When Congress passed H.R.1 last summer, state tax revenue projections dipped by about $1.2 billion in the current budget year because Colorado’s tax code is tied to federal tax rules. That prompted a special session to raise revenue and cut spending to fix the budget gap. Now, lawmakers are back for the regular legislative session and want to further mitigate the influence of the federal tax code changes.
“One thing we can do is make sure we are not funding tax cuts for people who don’t need them off the backs of people who do need them,” said Senator Judy Amabile, a Boulder Democrat. “The people at the top are going to be OK. They are not going to be hurt by the measures we are taking in these bills.”
The revenue from three bills would be used to fund the new family affordability credit for middle- and lower-income families.
“Supporting working families is something we can all agree matters,” Hobley said. “When our policies reflect the value of hard work, responsibility and opportunity, we create conditions where children can succeed and parents can continue contributing to their communities.”
Millionaire CEO salaries
One of the bills, House Bill 26-1221, would end corporations’ ability to deduct up to $1 million from the salaries of top executives in their state taxable income and reduce how much they could claim as operating loss deductions.
“At a time when people are struggling to pay their rent, groceries and utilities, protecting tax breaks for millionaire CEO salaries instead of tax breaks for working families is a slap in the face of hardworking Coloradans,” said Representative Yara Zokaie, a Fort Collins Democrat.
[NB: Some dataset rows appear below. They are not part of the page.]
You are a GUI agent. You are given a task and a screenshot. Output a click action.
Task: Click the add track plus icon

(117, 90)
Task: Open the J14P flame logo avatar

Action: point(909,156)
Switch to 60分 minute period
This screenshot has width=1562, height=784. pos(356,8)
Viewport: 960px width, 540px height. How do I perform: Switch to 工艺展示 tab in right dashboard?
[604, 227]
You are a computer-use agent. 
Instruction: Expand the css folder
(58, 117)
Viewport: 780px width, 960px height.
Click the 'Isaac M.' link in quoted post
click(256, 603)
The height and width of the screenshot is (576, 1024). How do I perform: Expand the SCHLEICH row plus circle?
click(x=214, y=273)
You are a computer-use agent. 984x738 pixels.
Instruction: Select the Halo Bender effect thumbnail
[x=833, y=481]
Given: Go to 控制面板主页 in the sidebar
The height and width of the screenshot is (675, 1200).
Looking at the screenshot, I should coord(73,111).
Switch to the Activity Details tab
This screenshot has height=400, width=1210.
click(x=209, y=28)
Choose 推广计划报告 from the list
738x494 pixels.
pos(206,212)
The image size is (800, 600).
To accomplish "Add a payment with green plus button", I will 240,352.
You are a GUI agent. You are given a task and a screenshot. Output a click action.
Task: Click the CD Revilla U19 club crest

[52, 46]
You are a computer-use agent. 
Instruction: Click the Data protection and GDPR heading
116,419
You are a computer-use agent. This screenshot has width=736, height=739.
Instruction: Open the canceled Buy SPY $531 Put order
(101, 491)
A second bill, House Bill 26-1222, would split the state tax code from some business tax breaks created in H.R. 1, including a deduction for interest expenses on debt. Businesses could still claim the affected breaks on their federal taxes.
Another bill, House Bill 26-1223, would require sales tax on downloadable software by eliminating an exemption created in 2011. People would have to pay sales tax on software if they buy it online just as they would in a physical store. A 2022 report from the Office of the State Auditor found the revenue impact could be over $80 million annually, with businesses paying about $600 more per year in sales tax.
“It doesn’t make any sense. It’s a patchwork system that doesn’t align with the current way that we make purchases in our modern society,” said Senator Matt Ball, a Denver Democrat.
A fourth bill would aim to clean up the state’s tax code and repeal ineffective tax deductions and exemptions. That revenue would be used to expand tax credits for small food retailers, wildfire mitigation and vacant property rehabilitation. Bill sponsors say it will have a net-zero effect on tax revenue.